• WRITTEN PROBLEM:
Pull out each line of the material below that contains the word "Task".

### LISTED RECORDS ###

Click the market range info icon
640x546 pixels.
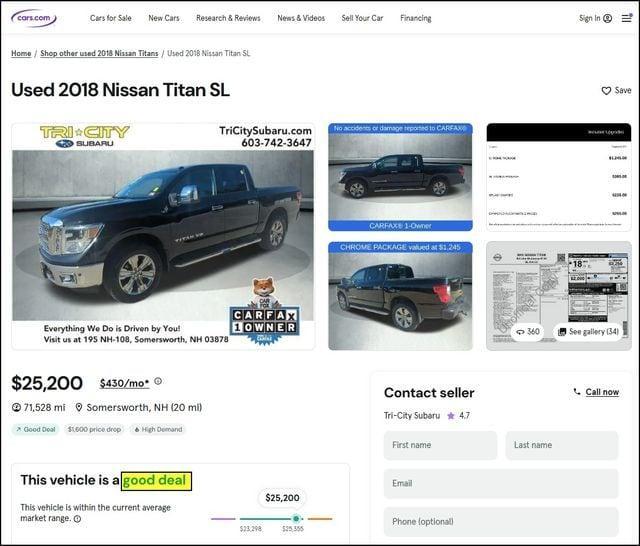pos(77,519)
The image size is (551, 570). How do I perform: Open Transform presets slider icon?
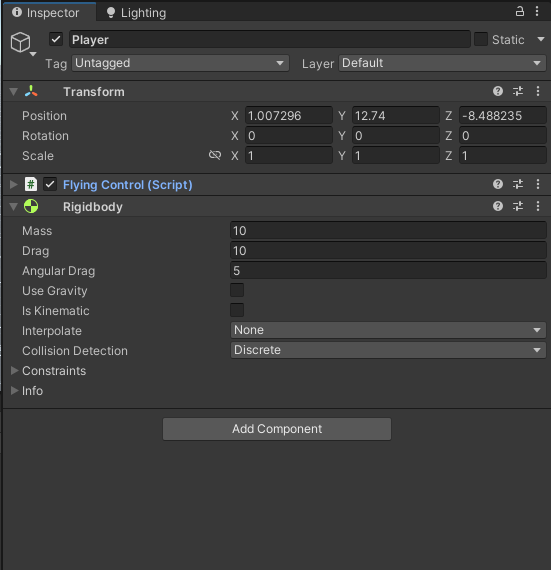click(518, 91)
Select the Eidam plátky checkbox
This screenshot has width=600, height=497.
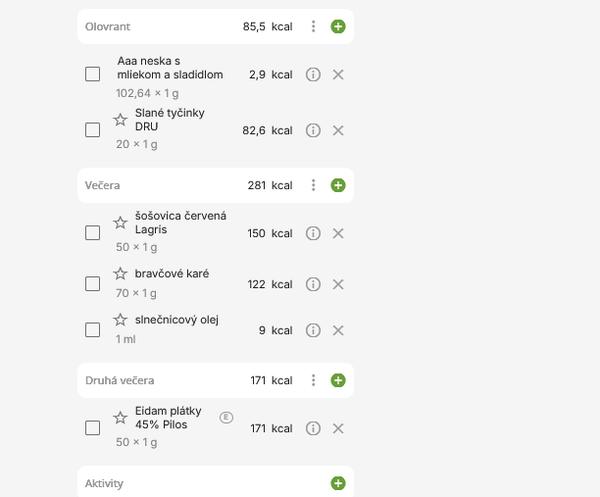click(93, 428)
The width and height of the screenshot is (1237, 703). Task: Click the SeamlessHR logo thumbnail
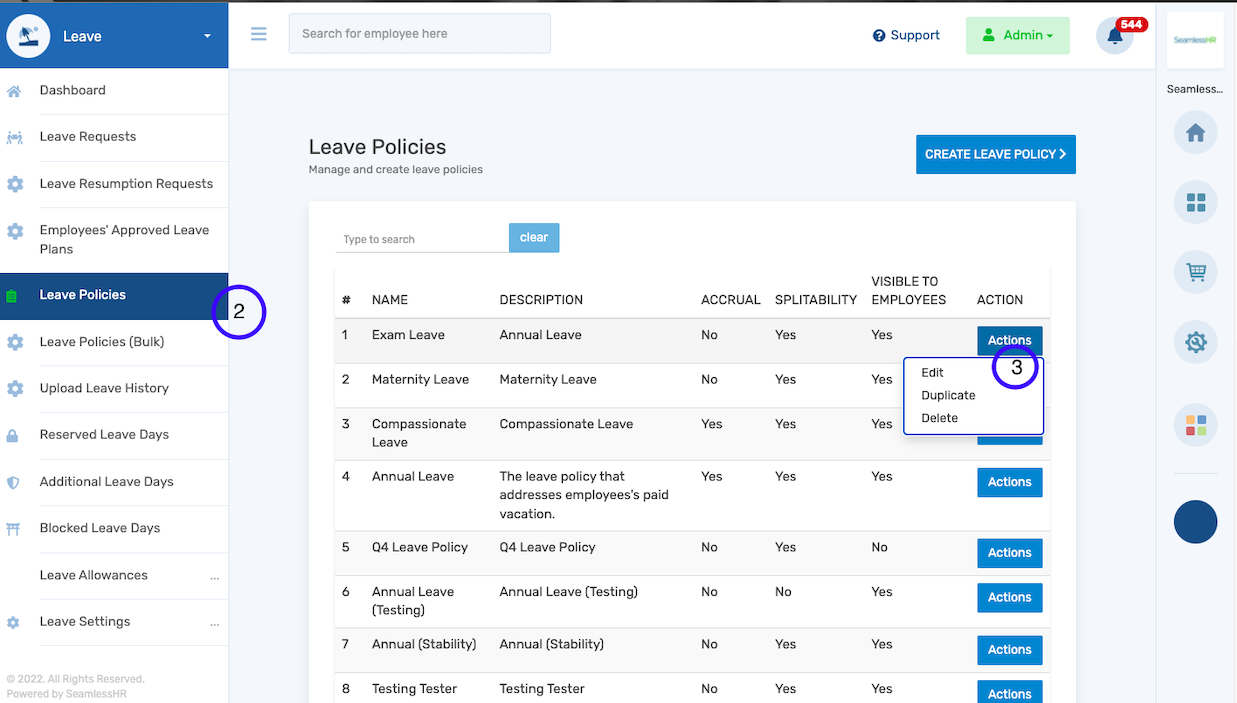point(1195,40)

###
### LISTED RECORDS ###

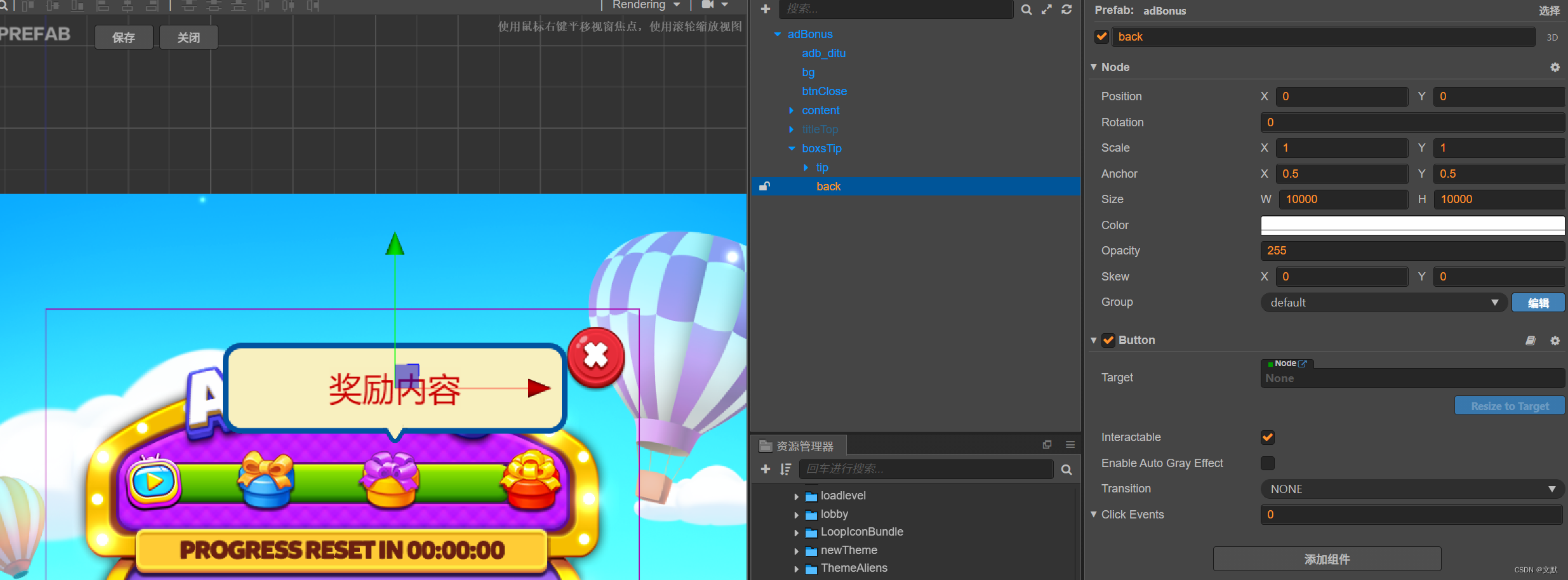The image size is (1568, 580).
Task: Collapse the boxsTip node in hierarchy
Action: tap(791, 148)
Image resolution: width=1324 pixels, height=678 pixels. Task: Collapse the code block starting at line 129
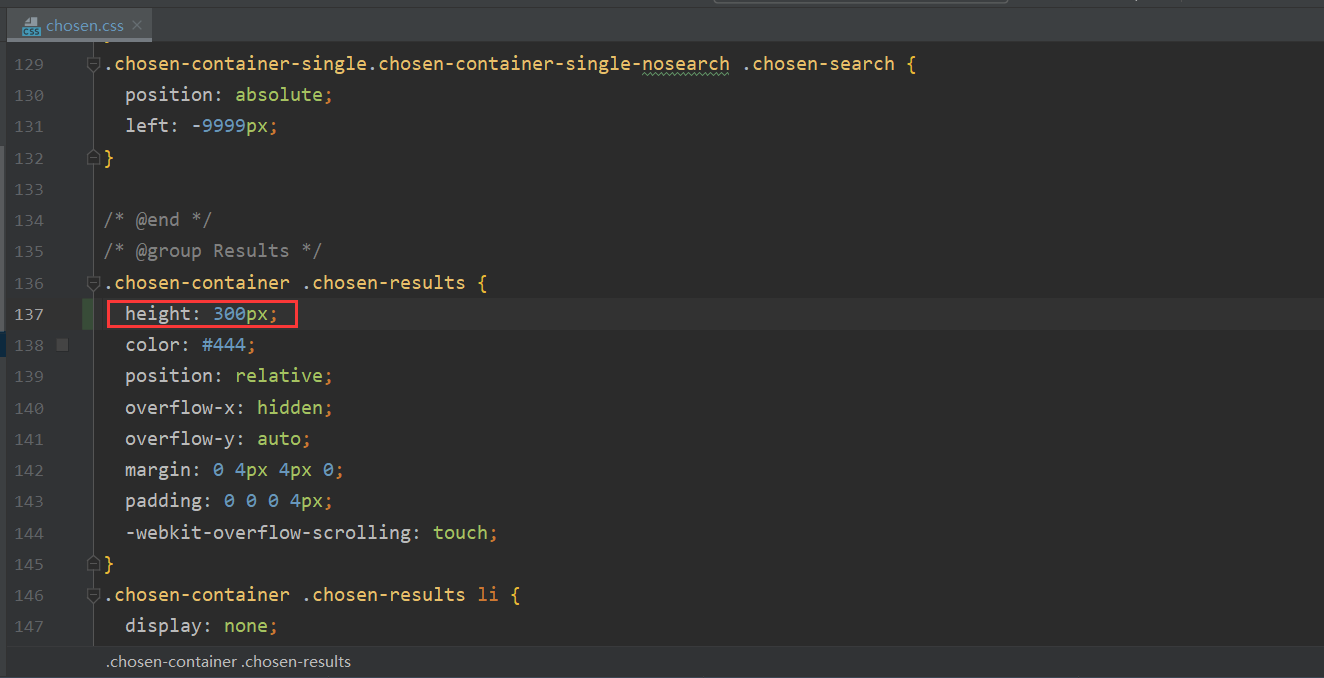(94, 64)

###

• FINAL RESULT:
The width and height of the screenshot is (1237, 703). Task: Click the SeamlessHR logo thumbnail
Task: Collapse the boxsTip node in hierarchy
Image resolution: width=1324 pixels, height=678 pixels. Task: Collapse the code block starting at line 129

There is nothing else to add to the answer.